Reporters Without Borders to inform Commission about police beating of Bulgarian journalist

"We are also considering further actions related to the security of Bulgarian journalists and the condemnation of crimes committed against them", Szalai commented. [Shutterstock/Anton_Medvedev]

Reporters Without Borders (RSF) will inform the European Commission and the Council of Europe on the case of Bulgarian freelance journalist Dimiter Kenarov, who was beaten by the police, and the subsequent ineffective investigation by the prosecutor’s office, announced Pavol Szalai, the head of RSF’s European Union and Balkans desk, quoted by EURACTIV partner Dnevnik.
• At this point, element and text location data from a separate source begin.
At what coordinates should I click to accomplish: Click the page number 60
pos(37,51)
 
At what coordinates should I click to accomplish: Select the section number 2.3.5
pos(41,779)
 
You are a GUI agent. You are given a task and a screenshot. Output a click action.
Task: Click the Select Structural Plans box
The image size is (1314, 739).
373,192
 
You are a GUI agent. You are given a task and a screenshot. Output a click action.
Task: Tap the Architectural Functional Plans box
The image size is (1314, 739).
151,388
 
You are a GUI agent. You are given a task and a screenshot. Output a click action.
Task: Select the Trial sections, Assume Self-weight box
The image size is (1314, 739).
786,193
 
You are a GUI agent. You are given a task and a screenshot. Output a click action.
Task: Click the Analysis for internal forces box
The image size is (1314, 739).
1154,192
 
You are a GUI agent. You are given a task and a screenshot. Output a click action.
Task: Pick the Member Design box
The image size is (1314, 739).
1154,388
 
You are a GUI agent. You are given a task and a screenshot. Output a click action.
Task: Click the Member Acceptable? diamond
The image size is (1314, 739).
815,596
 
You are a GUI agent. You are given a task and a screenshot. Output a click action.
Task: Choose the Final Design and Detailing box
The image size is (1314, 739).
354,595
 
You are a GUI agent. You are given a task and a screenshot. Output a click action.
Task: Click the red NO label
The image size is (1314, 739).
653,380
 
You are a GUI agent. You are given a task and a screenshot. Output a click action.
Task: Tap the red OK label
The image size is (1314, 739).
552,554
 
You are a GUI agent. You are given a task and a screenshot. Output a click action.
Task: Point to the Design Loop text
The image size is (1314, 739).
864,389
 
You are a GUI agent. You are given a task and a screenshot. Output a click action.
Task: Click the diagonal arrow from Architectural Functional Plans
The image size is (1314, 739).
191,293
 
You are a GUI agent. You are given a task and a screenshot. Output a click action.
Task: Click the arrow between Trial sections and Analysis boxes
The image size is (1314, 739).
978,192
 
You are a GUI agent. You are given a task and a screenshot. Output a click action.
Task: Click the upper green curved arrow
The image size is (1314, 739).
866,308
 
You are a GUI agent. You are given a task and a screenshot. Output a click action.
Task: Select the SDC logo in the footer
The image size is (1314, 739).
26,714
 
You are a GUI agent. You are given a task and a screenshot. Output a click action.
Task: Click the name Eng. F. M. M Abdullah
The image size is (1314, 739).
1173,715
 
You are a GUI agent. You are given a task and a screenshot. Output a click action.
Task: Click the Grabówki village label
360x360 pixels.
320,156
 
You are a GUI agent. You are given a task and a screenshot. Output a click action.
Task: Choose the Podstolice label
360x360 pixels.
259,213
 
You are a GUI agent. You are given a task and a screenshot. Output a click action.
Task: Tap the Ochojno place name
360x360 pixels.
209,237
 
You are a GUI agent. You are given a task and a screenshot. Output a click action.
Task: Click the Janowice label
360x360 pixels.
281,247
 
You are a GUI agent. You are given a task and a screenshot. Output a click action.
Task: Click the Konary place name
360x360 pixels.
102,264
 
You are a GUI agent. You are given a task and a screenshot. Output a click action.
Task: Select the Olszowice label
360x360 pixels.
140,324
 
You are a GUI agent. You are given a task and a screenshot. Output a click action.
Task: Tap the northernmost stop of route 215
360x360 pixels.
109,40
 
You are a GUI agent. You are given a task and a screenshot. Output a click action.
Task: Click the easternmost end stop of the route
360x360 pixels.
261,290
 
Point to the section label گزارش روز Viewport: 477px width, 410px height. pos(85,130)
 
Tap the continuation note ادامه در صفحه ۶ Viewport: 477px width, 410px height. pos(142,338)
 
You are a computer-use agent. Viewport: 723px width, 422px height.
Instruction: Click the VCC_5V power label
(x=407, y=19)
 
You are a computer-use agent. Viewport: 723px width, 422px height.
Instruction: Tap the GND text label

“We are also considering further actions related to the security of Bulgarian journalists and the condemnation of crimes committed against them”, Szalai commented.

RSF said last week that it was appalled by the refusal of Bulgarian chief public prosecutor Ivan Geshev’s office to investigate the beating that Kenarov received from the police last September, comparing the prosecution’s arguments with George Orwell’s 1984. According to RSF, a new, independent, and transparent investigation is needed.

The prosecutor said that the police officers who arrested Kenarov had not been identified although this was witnessed by other police at the police station who claimed not to remember anything despite the footage showing police officers dragging a visibly beaten man while he shouted that he was a journalist.

While Kenarov claims to have been kicked in the head and beaten by policemen, the prosecutor stated that the journalist refused to comply with a police order.

However, the prosecutor says that there could not have been police violence because there were many people in the square and everyone was taking pictures. The prosecutor also quoted an email from a citizen named Petar Ivanov Petrov – a very common Bulgarian name – who was outraged by the journalist’s allegations, claiming there was no beating.

Bulgaria ranks 111th in RSF’s World press freedom index, last among EU countries.